(or) Does the Universe Care if We Have Longer Hamstrings?
I was trying to get deeper, and I was pushing as hard as I could. I held my breath and gritted my teeth. Don’t release until she says it’s time. Push harder, I said to myself. Give it all you’ve got. Every sports cliché in the world was running through my mind when this beautiful woman finally spoke. With my hamstrings cramping, her words stopped me in my tracks.
“The universe doesn’t need more people with longer hamstrings.”
Head out of the gutter; this happened in yoga class.
Her words seemed innocuous enough at the time. Yoga teachers cajole us to be compassionate with ourselves. They tell us to be in the moment and to forget about results. Yet for many athletes/yogis, myself included, we are there to improve. We want to get somewhere—to a certain weight or to a certain degree of flexibility. And since many of us are running “no pain no gain” software, that means we’re there to push ourselves. We measure success with results.
My plan was to launch my blog with a column about how I lost 60 pounds. In a world where it seems like everyone is looking for ways to lose weight, it was a practical decision. But since the focus of my writing is about making choices, I chose to start by challenging you, my readers, and myself to get better at asking questions. Okay, so I lost all this weight, but am I really better off because of it?
(Don’t fret; my next post will be about how I lost 60 pounds.)
You’ll start to notice that while I like to “debate” both sides of an issue, I don’t pick a winner. By approaching things from many angles, it forces us to ask better questions and ultimately make better choices for ourselves. What may seem best for me today may not work best for you today. And it may not work for me tomorrow.
My brother, the sage, likes to say that our day starts off better when we put on our pants in the morning and they’re a little loose. I can’t deny that I feel a lot better and have more energy in the absence of lugging around all that extra weight. That energy makes me feel better, which in turn, elevates those around me. I enjoy being in my body more. I look forward to exercising. I have more confidence in just about every situation.

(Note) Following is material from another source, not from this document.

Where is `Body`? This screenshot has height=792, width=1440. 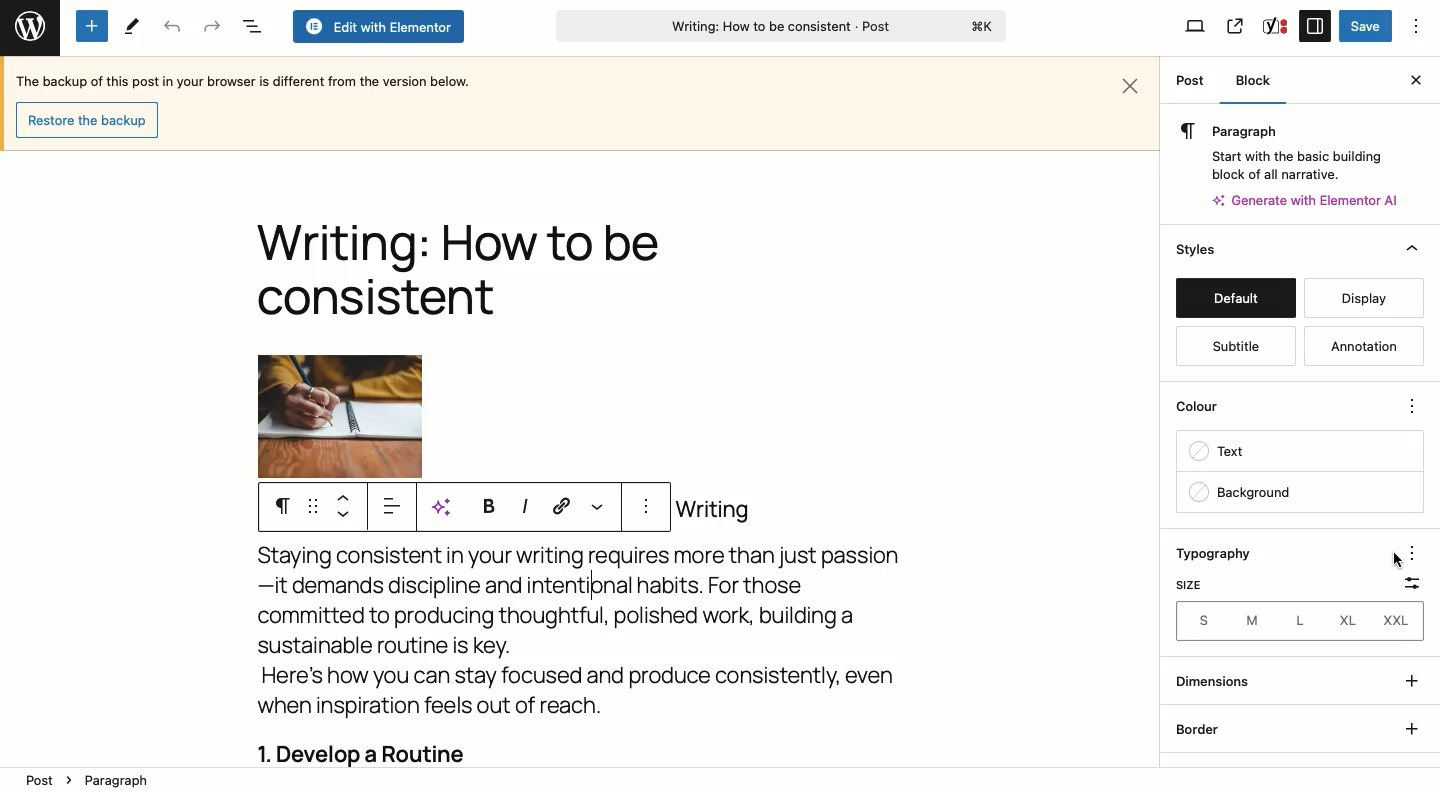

But am I more lovable? During a game of duck-duck-goose, do my godkids care whether Uncle Greg has a gut or not? Is a smile any less impactful when there’s a triple chin beneath it? Does my upper-body strength have anything to do with allowing another driver to take the parking spot I had my eye on?
My friend Mark once told me that people are like bells. The “wax” that builds up on top of us could be excess weight, toxins, grudges, limiting beliefs, or fears. That’s why the term “transformational work” is really a misnomer. It’s not about transforming; it’s simply about getting rid of the wax so the bell (who we really are) can shine brighter and ring clearer. Losing all that weight didn’t change who I was; I’m still the same bell. Now you just don’t have to get past as much wax to see and hear who I really am.
Perhaps I’m leading with this column as a disclaimer. For all I will write about peeling off the wax, flushing toxins, ramping up metabolism and the like, I don’t want to lose sight of the fact that we must cherish who we are right now. We don’t need to transform. If anything, we need to appreciate who we are and re-connect to that essence. We can work on clearing the wax, but we can’t forget that it’s the bell and not the wax that matters. Love is in our heart, not in our hips.
When I think back to that yoga class, I realize that by trying to get somewhere, it took me out of the moment—a moment that is gone forever. It makes me wonder what I may have missed out on while I was waiting to lose weight to fully express myself. Yes, I’m glad I lost the weight. But it’s more important to me that I don’t lose the lesson: to love and accept myself as I am, hamstrings be damned.
Leave it to a woman of eighty-nine years to sum it up best. “Just be yourself. Everyone else is already taken.”